» Instructions to follow
Put every line of the records below into a numbered list, skipping any blank lines. Leave the pictures out of the list.
━━━ Extracted entries ━━━
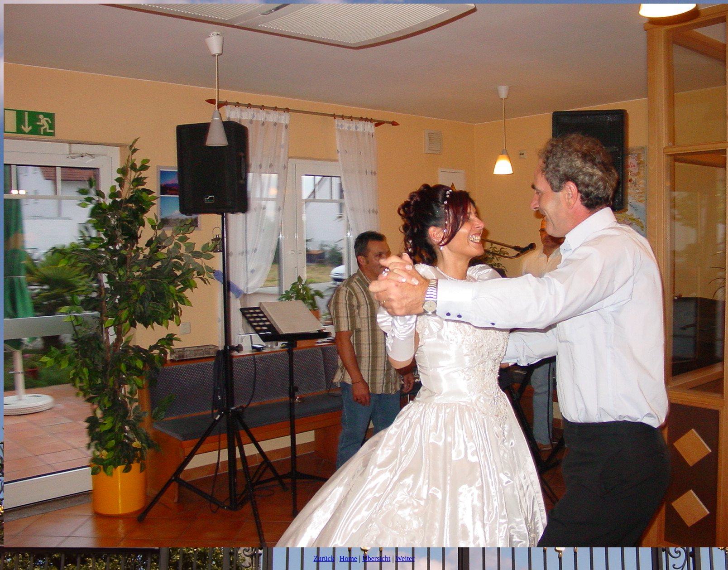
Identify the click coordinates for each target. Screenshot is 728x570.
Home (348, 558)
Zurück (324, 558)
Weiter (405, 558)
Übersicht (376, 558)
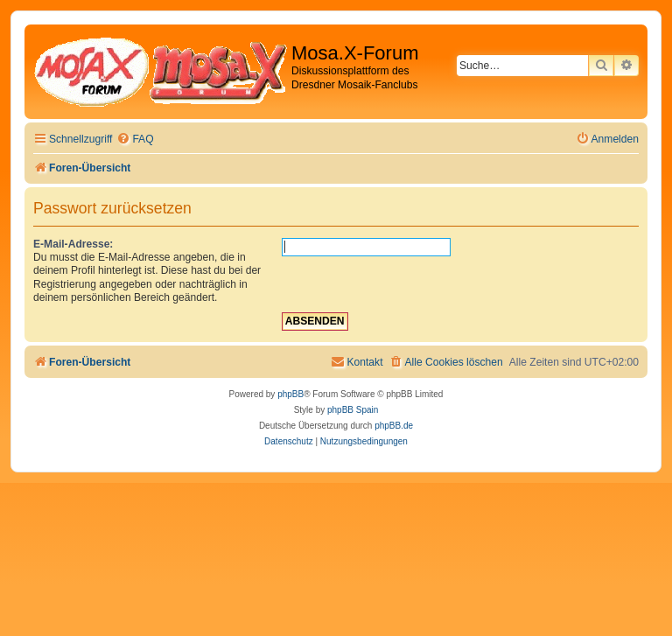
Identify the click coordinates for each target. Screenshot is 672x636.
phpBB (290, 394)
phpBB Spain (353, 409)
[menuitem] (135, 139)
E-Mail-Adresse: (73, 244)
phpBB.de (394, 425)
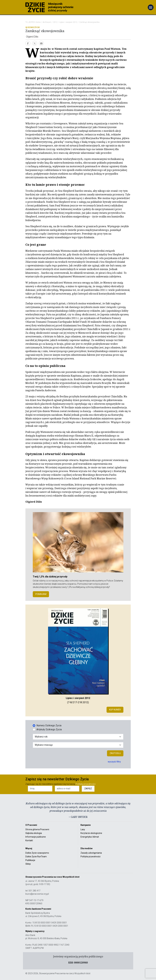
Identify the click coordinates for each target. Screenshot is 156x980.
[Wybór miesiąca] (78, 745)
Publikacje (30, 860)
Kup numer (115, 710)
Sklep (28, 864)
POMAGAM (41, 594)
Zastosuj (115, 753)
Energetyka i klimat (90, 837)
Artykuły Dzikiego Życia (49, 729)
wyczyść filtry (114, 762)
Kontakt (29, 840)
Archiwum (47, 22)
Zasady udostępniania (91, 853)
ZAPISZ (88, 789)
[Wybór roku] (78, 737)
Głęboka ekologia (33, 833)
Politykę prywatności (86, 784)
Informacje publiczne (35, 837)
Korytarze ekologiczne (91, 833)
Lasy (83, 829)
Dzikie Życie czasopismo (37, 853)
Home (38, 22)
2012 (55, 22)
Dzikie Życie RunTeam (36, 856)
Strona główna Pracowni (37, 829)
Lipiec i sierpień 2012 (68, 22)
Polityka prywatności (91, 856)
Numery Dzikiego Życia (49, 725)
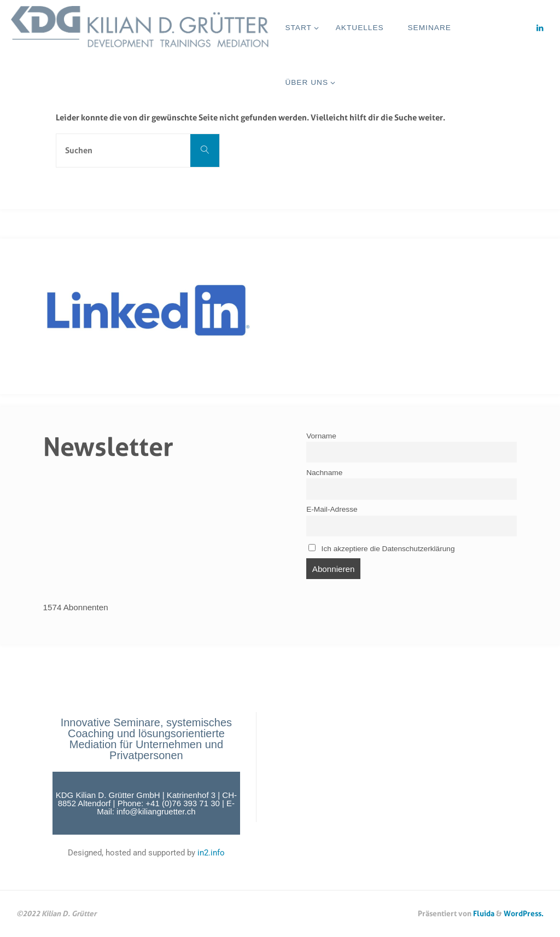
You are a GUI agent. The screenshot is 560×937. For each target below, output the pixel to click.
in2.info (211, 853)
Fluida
━━━
» Result of this exercise
1. Identify the click coordinates for each target. Screenshot is 728x570.
2. Home (348, 558)
3. Zurück (324, 558)
4. Weiter (405, 558)
5. Übersicht (376, 558)
6. Identify the click coordinates for each target. Screenshot is 672x636.
7. phpBB (290, 394)
8. phpBB Spain (353, 409)
9. [menuitem] (135, 139)
10. E-Mail-Adresse: (73, 244)
11. phpBB.de (394, 425)
12. Identify the click coordinates for each target. Screenshot is 156x980.
13. [Wybór miesiąca] (78, 745)
14. Publikacje (30, 860)
15. Kup numer (115, 710)
16. Sklep (28, 864)
17. POMAGAM (41, 594)
18. Zastosuj (115, 753)
19. Energetyka i klimat (90, 837)
20. Artykuły Dzikiego Życia (49, 729)
21. wyczyść filtry (114, 762)
22. Kontakt (29, 840)
23. Archiwum (47, 22)
24. Zasady udostępniania (91, 853)
25. ZAPISZ (88, 789)
26. [Wybór roku] (78, 737)
27. Głęboka ekologia (33, 833)
28. Politykę prywatności (86, 784)
29. Informacje publiczne (35, 837)
30. Korytarze ekologiczne (91, 833)
31. Lasy (83, 829)
32. Dzikie Życie czasopismo (37, 853)
33. Home (38, 22)
34. 2012 (55, 22)
35. Dzikie Życie RunTeam (36, 856)
36. Strona główna Pracowni (37, 829)
37. Lipiec i sierpień 2012 (68, 22)
38. Polityka prywatności (91, 856)
39. Numery Dzikiego Życia (49, 725)
40. You are a GUI agent. The screenshot is 560×937. For each target below, output the pixel to click.
41. in2.info (211, 853)
42. Fluida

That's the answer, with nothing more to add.